A fragment of Alexander Shishkin-Hokusai’s The Flemish School

Andrea Merola / EPA / Scanpix / LETA

Sokurov’s project Lc 15:11-32, named for the episode in the Gospel of Luke during which the return of the prodigal son takes place, is located in a dark hall on the second floor of the pavilion. Visitors have noted that the exhibition is accompanied by long stretches of text that are difficult to read in the dark but are nonetheless important to the meaning of the installation. Take, for example, the following dense chunk: “The museum is a self-regulating living being that is capable of acceptance and rejection, good and evil, love and hatred, teaching and punishment. The museum selected a number of well-known individuals to be the creators of this story, people who united around it and were capable of sensing it… In their own way, they were able to convey three important characteristics that make our museum what it is: sanctity, spirituality, and fascination.”

One of the most noticeable items in the exhibit is a set of casts made from the enormous clawed paws that adorn one of the Hermitage’s entrances. Nearby is a set of screens mounted on easels that display images of the desert — and of Ivan Kramskoi’s classic painting Christ in the Desert — next to photographs of modern-day suicide bombers. The exhibit also includes a sculpture of Rembrandt’s head placed directly on the floor alongside large sculptures of figures from the Dutch artist’s paintings: Alexander Sokurov sprinkled sand onto the prodigal son’s feet himself.

Shishkin-Hokusai’s “Flemish School” is located on the pavilion’s lower floor. It is built entirely out of plywood to create a kind of “birchwood Hermitage.” The plywood floor is painted to match the floor of the Hermitage, and the walls are decorated with distorted copies of paintings from the museum’s collections. “There are tubes filled with a scarlet liquid coming out of the center of some of the paintings, and sculptures of the museum’s visitors are riddled with invisible bullets. You leave the pavilion feeling like you’ve left a battlefield,” wrote Milena Orlova of The Art Newspaper Russia.

A “massive advert” for the Hermitage: What critics are saying about the Russian pavilion

Critical opinions on the pavilion were divided.

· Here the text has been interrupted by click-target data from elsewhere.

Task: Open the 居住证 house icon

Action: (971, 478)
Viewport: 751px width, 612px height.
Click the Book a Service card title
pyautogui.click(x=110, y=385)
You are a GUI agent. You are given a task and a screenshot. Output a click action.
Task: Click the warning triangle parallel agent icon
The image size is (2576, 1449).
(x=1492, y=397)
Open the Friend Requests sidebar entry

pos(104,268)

Sergey Popov, the CEO of Pop/off/art Gallery, wrote on Facebook that the exhibition “has nothing to do with contemporary art.” He explained, “There are two words that seem to me to describe our pavilion best: pathos and substitution. Everything about the project is imbued with pathos: the Hermitage, Sokurov, Rembrandt, the Gospel of Luke, the Academy of Arts, war, mercy, the classics, darkness […] Substitution is a word that can describe much of how our country runs, including in the world of culture. It would be frightening, painful, and horrifying to display our actual contemporary condition, so we cover ourselves up in museums and classics and make them feel safe.” Popov called Shishkin-Hokusai’s work intelligent, saying he and his team had “tried to save the situation.”

Liza Savina, the founder of the Russian cultural foundation Sparta, took a different view, calling the Russian pavilion “well-integrated and relatively intelligible.” In her opinion, the pavilion spoke to the development of Russia’s national identity: “We didn’t have our own secular [cultural code in the 18th century]: we bought up the Flemish, the Dutch, some Italians, some Frenchmen here and there, and we started learning to live with that fact. That’s why the Hermitage collection is the basis of our identity and the primary marker of our cultural codes. In the course of a couple of centuries, a great literature managed to grow out of that foundation, and Christ in the desert is a symbol of Russian spirituality. […] Strictly speaking, this wasn’t the most unpleasant national identity on display. Look at the Estonians — people say they’ve covered their entire pavilion in glass vaginas.”

The Art Newspaper called Sokurov’s and Shishkin-Hanukai’s exhibits “a massive advert” for the Hermitage, and a journalist for The Guardian admitted that he “ran away” from the Russian pavilion, “unable to bear the Rembrandtian gloom, the spectre of Christ and the burning soldiers, and all the other paraphernalia in this overcooked mess of a pavilion.”